NOW WHAT (STOCK MARKET EDITION)?
♫And we’re free … we’re free fallin’♫. Seriously though, maybe don’t look to closely at your 401k today, as markets around the world react to the news by, well:
It’s all about uncertainty. The Wall Street Journal reports:
Sterling is down more than 11% against the dollar in overnight trading, the biggest one-day drop since the last remnants of the gold standard were abandoned by President Richard Nixon in 1971. The fall was more than twice as much as on Black Wednesday 1992, when speculator George Soros and other hedge funds forced the pound to break its peg to European currencies. At $1.34 the currency is now at its weakest level against the greenback since its recovery from the sterling crisis of 1985—when it rapidly fell from these levels to a low of $1.05.
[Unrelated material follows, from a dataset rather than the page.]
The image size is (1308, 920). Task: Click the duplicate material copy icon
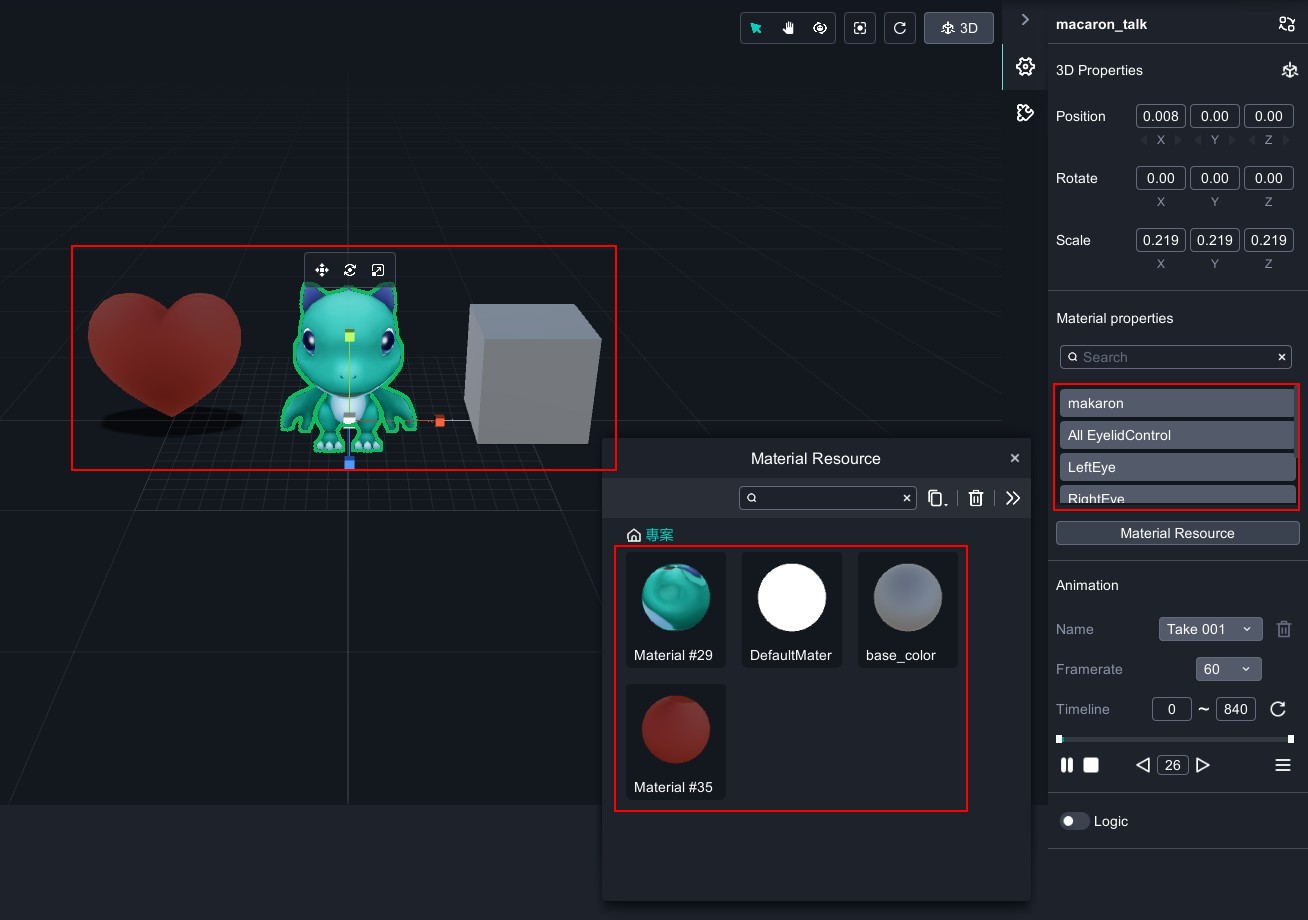pos(937,498)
Global sentiment is just as fearful. Gold has jumped more than 6%, the biggest daily rise since Lehman Brothers failed, while the yen briefly went through Y100 to the dollar, a rise of close to 5% and again the biggest since the Lehman crisis. Japan’s Nikkei 225 stock market average has plunged almost 8%, the most since the tsunami and nuclear disaster of 2011.
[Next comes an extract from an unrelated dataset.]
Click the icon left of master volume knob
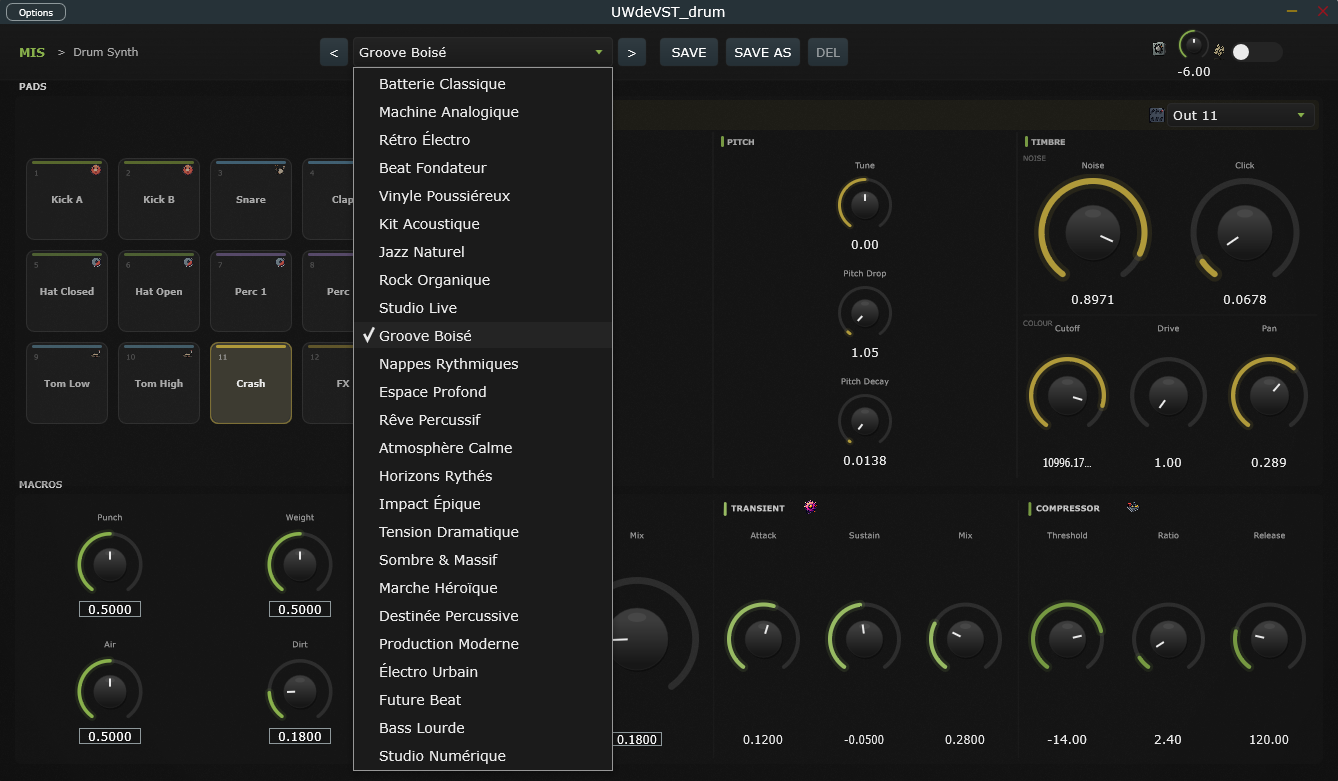The width and height of the screenshot is (1338, 781). point(1159,49)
The Hindustan Times calls it “carnage” in Eastern markets:
Japan’s Nikkei Stock Average slumped over 1,200 points or near 8%, Hong Kong’s Hang Seng declined 975 points or 5% and South Korea’s Kospi sank 4.2%. Other Asian markets were also down 1-4%.
Australia’s S&P/ASX 200 fell 3.7% to 5,088.20.
The BSE Sensex was down 979 points or 3.6% at 26,023.22 and the wider NSE Nifty declined 305 points or 3.7% to 7,965.70.
“The knee-jerk reaction seems to be on account of the fact that most people expected a verdict of remain in the EU and the vote has turned out to be exit. Brexit will dominate the headlines for a few days,” Rajeev Thakkar, CIO, PPFAS Mutual Fund, said.
But stability is in the future. Let’s hear from MEP Hannan again:
NOW WHAT? (EU Edition)
Uncertainty again. The Daily Beast reports that we could see #Frexit and #Italexit campaigns. Irish political party Sinn Féin wants a reunification vote. And then there’s Scotland.
Scotland voted solidly for Remain. Now they say their future is with the EU, not the UK.
Scotland sees its future firmly in the European Union, its leader said on Friday as most of the rest of Britain voted to leave, raising the specter of a new independence vote and the possible dissolution of the United Kingdom.
That didn’t sit well with J.K. Rowling, but there is strong opinion on it in Scotland. Anyone who remembers the last vote for independence from the United Kingdom knows this is not a fresh feeling.
And of course, this, from USA Today:
Spain will hold new national elections this Sunday after a vote in December split the Spanish Parliament among mainstream parties and insurgent movements which could not agree to form a government.
The upstart Podemos party, which does not advocate leaving the EU but does seek to alleviate the economic restrictions imposed on its members, may gain momentum in the wake of the British vote. Or the new uncertainty may prompt Spanish voters to take a safer route with the mainstream parties.
Right-wing euro-skeptic parties in France, Austria and Germany as well as the populist Five Star Movement in Italy will all seize upon the British result as a reason to loosen their own ties to Brussels.
The British rejection of the EU marks the culmination of growing hostility among the European public to the aloof bureaucracy that closer economic and financial integration has spawned.
It was the EU refugee crisis in the past year in the wake of turmoil in the Middle East that exacerbated that hostility and drove much of the anti-EU sentiment in the British referendum.
NOW WHAT? (U.S. Edition)
Let’s keep this simple. It is not about Donald Trump. But Donald Trump will try to make it about him. The refugee crisis and the problems of massive immigration are more pronounced there than here, but if liberals had their way we’d catch up quick. Ordinary citizens, and especially those with age and wisdom, see the folly of the “take it all forever” politicians who would destroy borders and, subsequently, nations. Every American politician should at least keep that in mind.
Maybe all of these things will come to pass and maybe they will not. But the earth has moved under the feet of all the world. The United Kingdom has left the European Union and embraced their own independence and sovereignty. Democracy worked, the people spoke, and their words will travel around the world. The lamentations will be loud and those (liberals) lamenting will make dire predictions. The celebrations, too, will be loud, and those celebrants will declare a new dawn.
But the only things we know for certain are that this was a momentous and historic decision on the part of the people of the United Kingdom, the consequences will be widespread and long-lasting, be they good or bad, and most importantly of all, it is NOT about Donald Trump.